一种基于G-四联体核酸适配体荧光探针检测牛奶中环丙氨嗪 的方法A G-quadruplex nucleic acid aptamer-based fluorescent probe for the detection of cyromazine in milk Methods

技术领域technical field

本发明属于环丙氨嗪检测技术领域,特别涉及一种基于G-四联体核酸适配体荧光探针检测牛奶中环丙氨嗪的方法。The invention belongs to the technical field of cyromazine detection, in particular to a method for detecting cyromazine in milk based on a G-quadruplex nucleic acid aptamer fluorescent probe.

背景技术Background technique

环丙氨嗪(Cyromazine,Cyr)的化学名为2-环丙胺基-4,6-二氨基三嗪,与阿特拉津、西玛津、莠灭津、扑灭津等同属三嗪类或均三氮苯化合物,是一种高效抑制昆虫生长剂、杀寄生虫类杀虫剂,在畜禽养殖过程中作为饲料添加剂使用。研究表明环丙氨嗪进入动物体内绝大部分以原药或代谢物形式通过奶或者粪尿排泄,随后再经由畜禽粪便暴露在土壤和水环境中。土壤或水环境中的环丙氨嗪通过环境转归再次进入食物链,对不同营养级生物和人体的健康造成潜在隐患。环丙氨嗪在动物和植物体内经脱烷基化作用代谢为三聚氰胺(Melamine,Mel),而三聚氰胺的主要代谢产物为三聚氰酸(Cyanuric acid,CA)、三聚氰酸一酰胺(Ammelide,Amd)和三聚氰酸二酰胺(Ammeline,Amn)。长期涉入三聚氰胺会导致膀胱结石,膀胱癌的发生率明显提高。The chemical name of Cyromazine (Cyr) is 2-cyclopropylamino-4,6-diaminotriazine, which belongs to triazine or atrazine, simazine, atrazine and permethazine. Triazepine compound is a kind of high-efficiency insect growth inhibitor and parasitic insecticide, which is used as a feed additive in the process of livestock and poultry breeding. Studies have shown that most of cyromazine enters the body of animals in the form of original drug or metabolites, which are excreted through milk or feces and urine, and then exposed to soil and water environment through livestock manure. Cypromazine in soil or water environment re-enters the food chain through environmental fate, causing potential risks to the health of organisms at different trophic levels and human health. Cyromazine is metabolized to melamine (Mel) by dealkylation in animals and plants, and the main metabolites of melamine are cyanuric acid (CA), cyanuric acid amide (Ammelide). , Amd) and ammeline (Ammeline, Amn). Long-term exposure to melamine can lead to bladder stones and significantly increase the incidence of bladder cancer.
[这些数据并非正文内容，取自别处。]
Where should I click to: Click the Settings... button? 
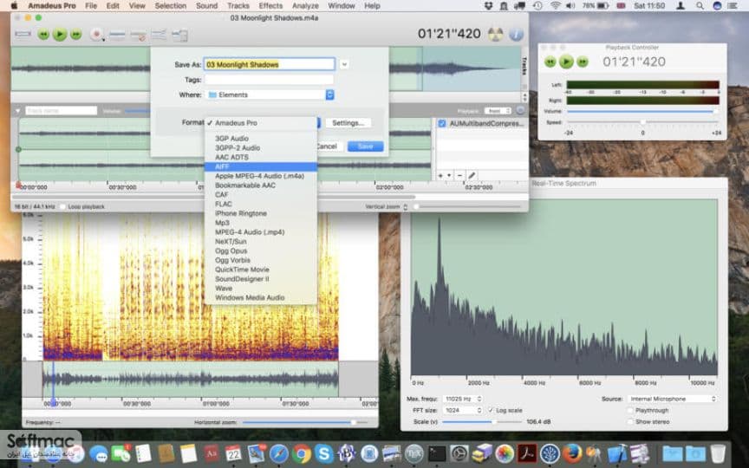click(x=348, y=123)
对牛奶中环丙氨嗪及其代谢产物的快速检测,可以有效避免有毒有害物质进入人体。环丙氨嗪及其代谢物三聚氰胺是一组分子量小、且极性强的化合物,要想将环丙氨嗪及其相关代谢物从实际样品中提取出来非常困难。美国EPA严格规定了环丙氨嗪必须作为饲料添加剂且只能放置在厩舍喂饲槽中使用,但仍有通喷洒用于饲养场所、堆肥、垃圾等处的灭蝇。环丙氨嗪经动物口服后绝大部分以原药或代谢产物三聚氰胺形式经动物尿粪排泄,在动物体内残留很少。美国EPA和PRC制定了环丙氨嗪在一系列动植物食品中的最高残留标准,其中牛奶为0.05mg/kg。The rapid detection of cyromazine and its metabolites in milk can effectively prevent toxic and harmful substances from entering the human body. Cyromazine and its metabolite melamine are a group of small molecular weight and highly polar compounds. It is very difficult to extract cyromazine and its related metabolites from actual samples. The US EPA strictly stipulates that cyromazine must be used as a feed additive and can only be used in feeding troughs in stables, but there are still flies that can be sprayed for feeding places, composting, garbage, etc. After oral administration of cyromazine, most of it is excreted in the form of original drug or metabolite melamine through animal urine and feces, and there is very little residue in animals. The US EPA and PRC have established the maximum residue standard for cyromazine in a series of animal and plant foods, of which milk is 0.05mg/kg.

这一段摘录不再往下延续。